To date, McAnulty has found that DL78 prevents cancer cells from dividing by stopping them at a specific checkpoint in the cycle. Much like the arm of a railroad crossing can stop someone from going across the tracks, DL78 halts cancer cells from crossing the checkpoint and continuing to grow.

These experiments reveal a great deal of important information, and although the DiFeo Lab utilizes patient-derived cells, isolated cancer cells in a plastic Petri dish aren’t the same as cancer cells growing in a full organism. Further research and studies are necessary.

Next steps

McAnulty, the DiFeo Lab, and researchers around the world continue to work on novel approaches to treating ovarian cancer cells. 

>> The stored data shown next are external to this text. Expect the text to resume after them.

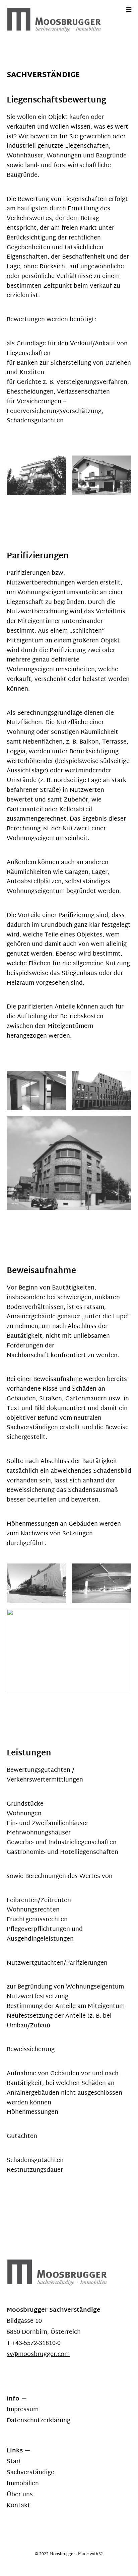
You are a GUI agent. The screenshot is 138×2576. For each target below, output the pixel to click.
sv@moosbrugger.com (38, 2354)
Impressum (23, 2409)
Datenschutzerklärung (38, 2420)
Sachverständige (30, 2472)
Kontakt (18, 2505)
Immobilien (23, 2483)
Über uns (20, 2494)
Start (14, 2461)
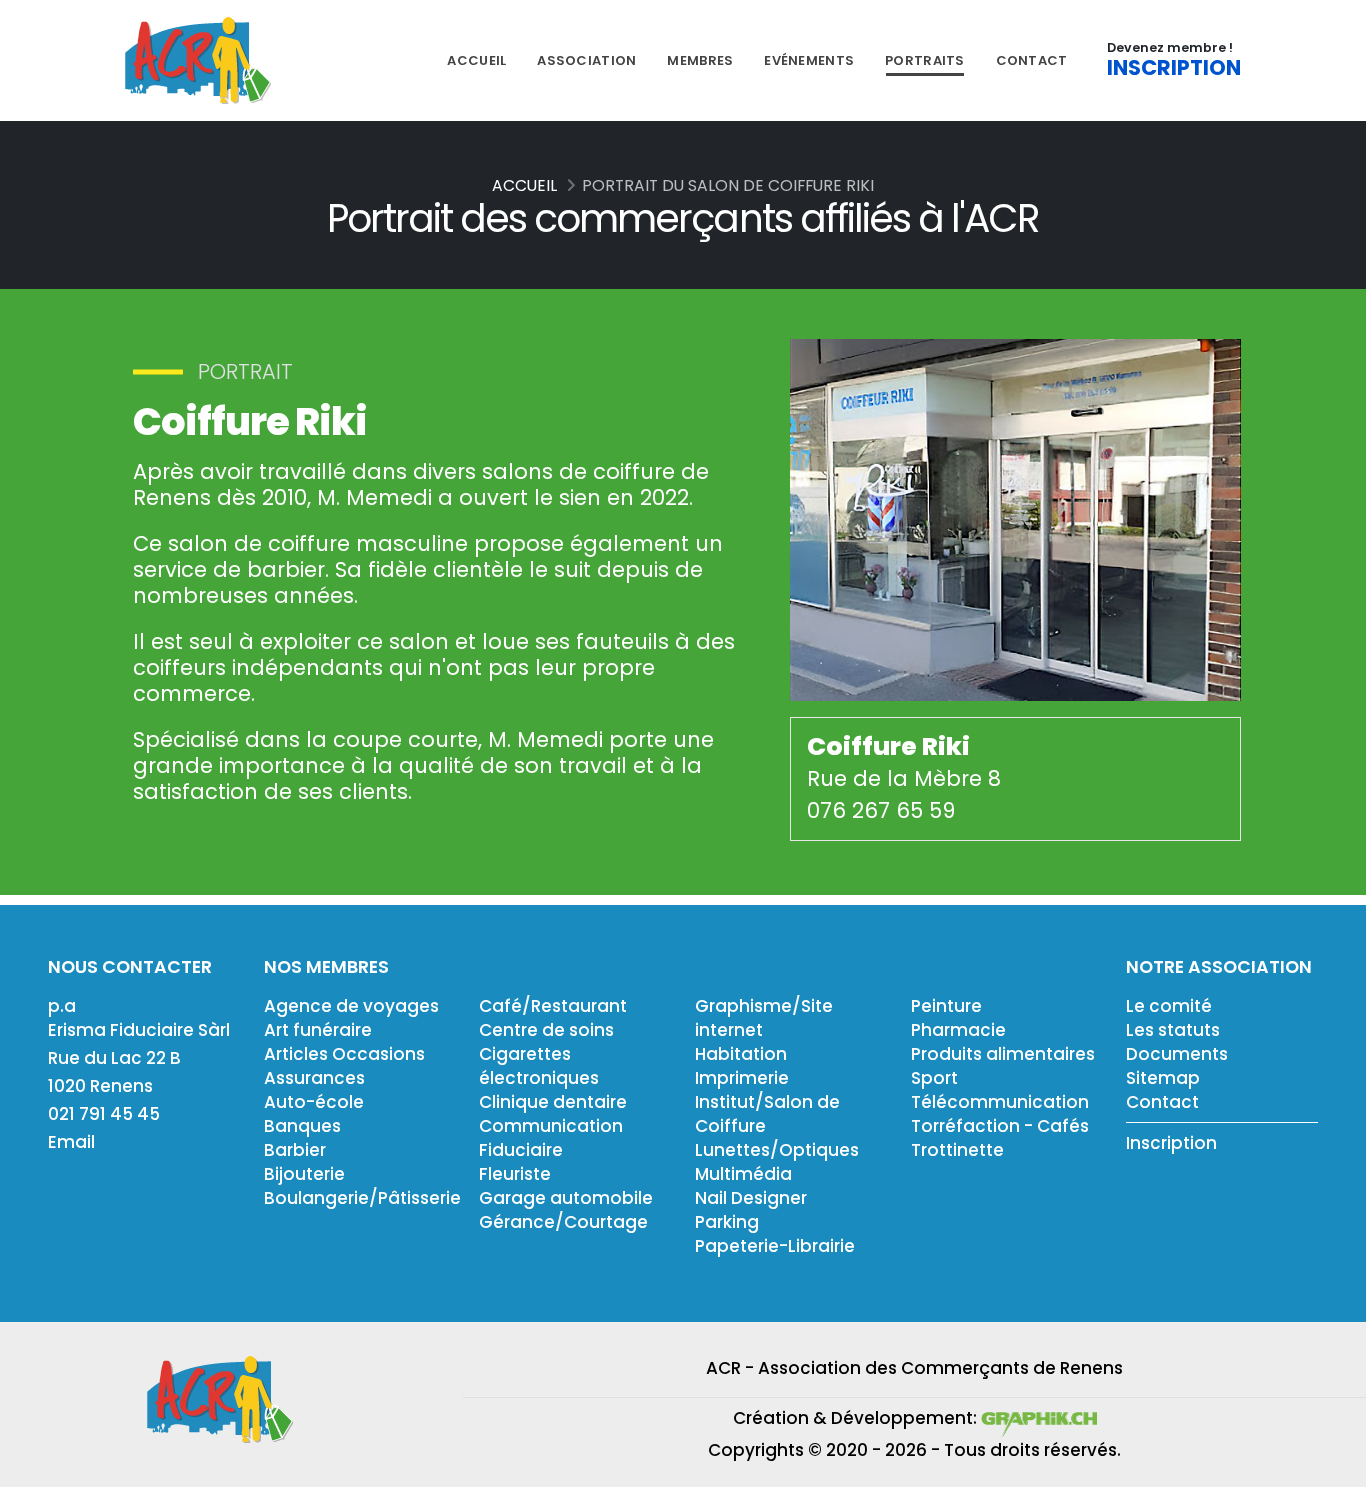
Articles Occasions (344, 1054)
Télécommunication (1000, 1102)
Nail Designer (751, 1198)
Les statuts (1173, 1030)
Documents (1177, 1054)
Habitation (741, 1054)
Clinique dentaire (553, 1102)
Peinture (946, 1006)
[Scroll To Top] (1331, 1464)
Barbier (295, 1150)
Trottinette (957, 1150)
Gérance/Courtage (563, 1222)
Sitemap (1163, 1078)
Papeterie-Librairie (775, 1246)
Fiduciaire (521, 1150)
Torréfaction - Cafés (1000, 1126)
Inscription (1171, 1143)
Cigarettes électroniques (539, 1066)
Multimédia (743, 1174)
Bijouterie (304, 1174)
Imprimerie (742, 1078)
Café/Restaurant (553, 1006)
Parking (727, 1222)
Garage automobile (566, 1198)
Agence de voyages (351, 1006)
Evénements (809, 60)
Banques (302, 1126)
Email (71, 1142)
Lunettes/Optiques (777, 1150)
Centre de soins (546, 1030)
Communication (551, 1126)
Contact (1032, 60)
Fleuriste (515, 1174)
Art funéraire (318, 1030)
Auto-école (314, 1102)
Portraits (925, 60)
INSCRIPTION (1174, 68)
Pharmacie (958, 1030)
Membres (700, 60)
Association (586, 60)
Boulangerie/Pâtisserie (362, 1198)
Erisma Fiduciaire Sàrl (139, 1030)
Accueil (476, 60)
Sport (934, 1078)
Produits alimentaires (1003, 1054)
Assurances (314, 1078)
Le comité (1169, 1006)
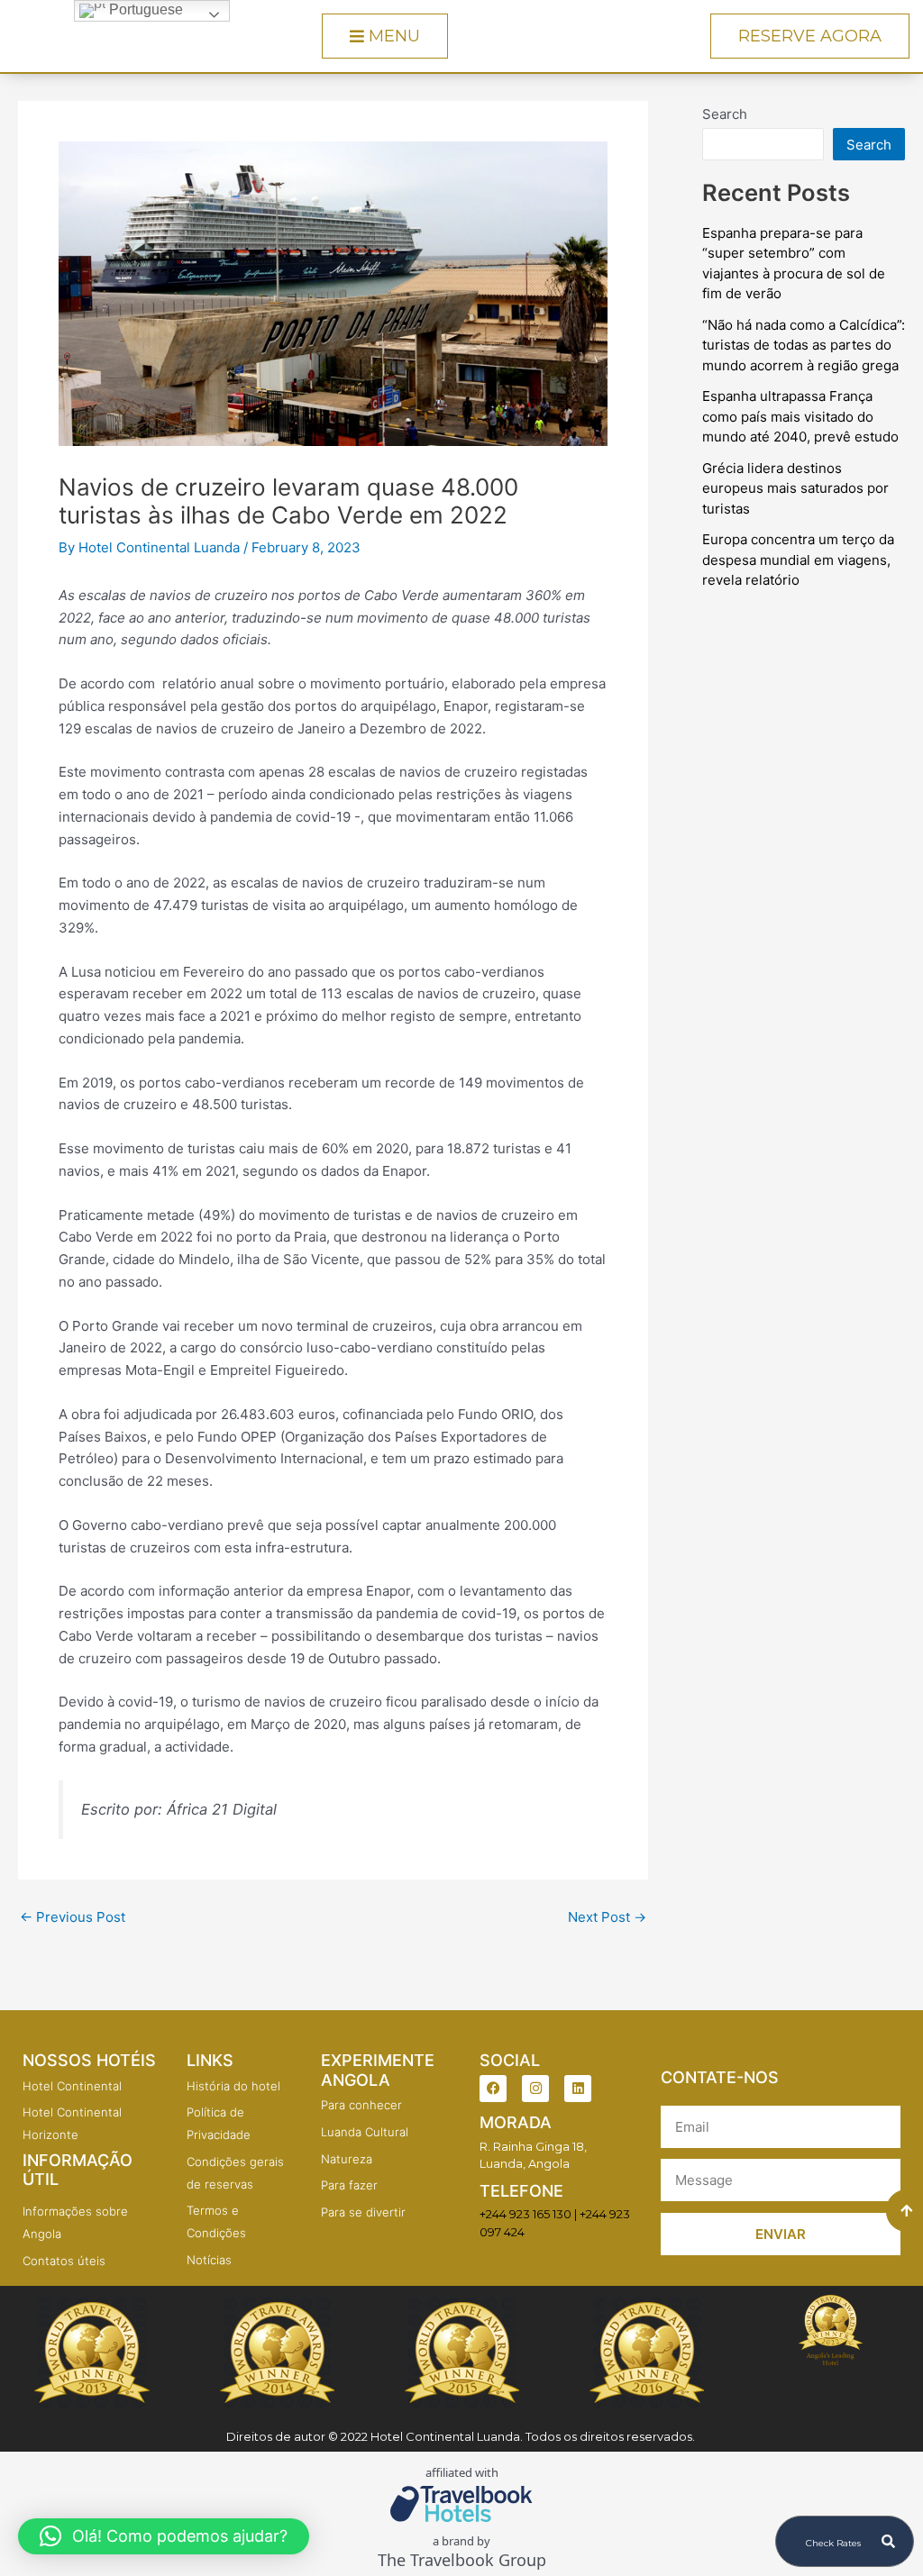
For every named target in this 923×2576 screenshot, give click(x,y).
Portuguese (144, 9)
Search (724, 114)
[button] (163, 2536)
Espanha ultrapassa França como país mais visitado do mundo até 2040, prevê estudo (800, 416)
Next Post (607, 1917)
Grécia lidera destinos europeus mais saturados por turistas (795, 488)
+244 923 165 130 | (528, 2214)
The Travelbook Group (462, 2560)
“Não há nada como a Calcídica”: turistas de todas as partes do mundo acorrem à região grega (803, 345)
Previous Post (72, 1917)
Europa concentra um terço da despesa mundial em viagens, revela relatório (798, 559)
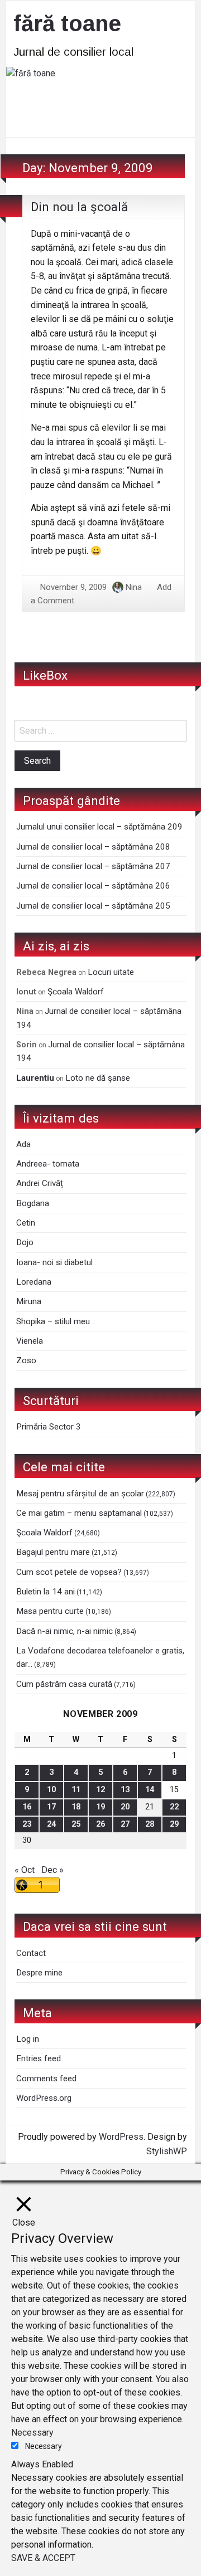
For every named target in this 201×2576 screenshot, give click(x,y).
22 (174, 1807)
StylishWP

For McAnulty, she continues to narrow in on DL78’s mechanism of action.

She hopes that future work, combined with her existing findings, will provide a clearer picture of DL78’s target within ovarian cancer cells.

Although McAnulty is careful to note, “my research shouldn’t be summarized as the next treatment for ovarian cancer, but instead as a tool to understand the molecular vulnerabilities of ovarian cancer.” 

It is an important reminder that bringing a new drug to the clinic takes years of research in cells, animal models, then humans to prove efficacy and safety. 

Fortunately, researchers now have an unprecedented number of scientific tools at their disposal to pursue new potential targeted therapies for ovarian cancer patients. And Michigan Medicine researchers and graduate students like McAnulty are leading the way.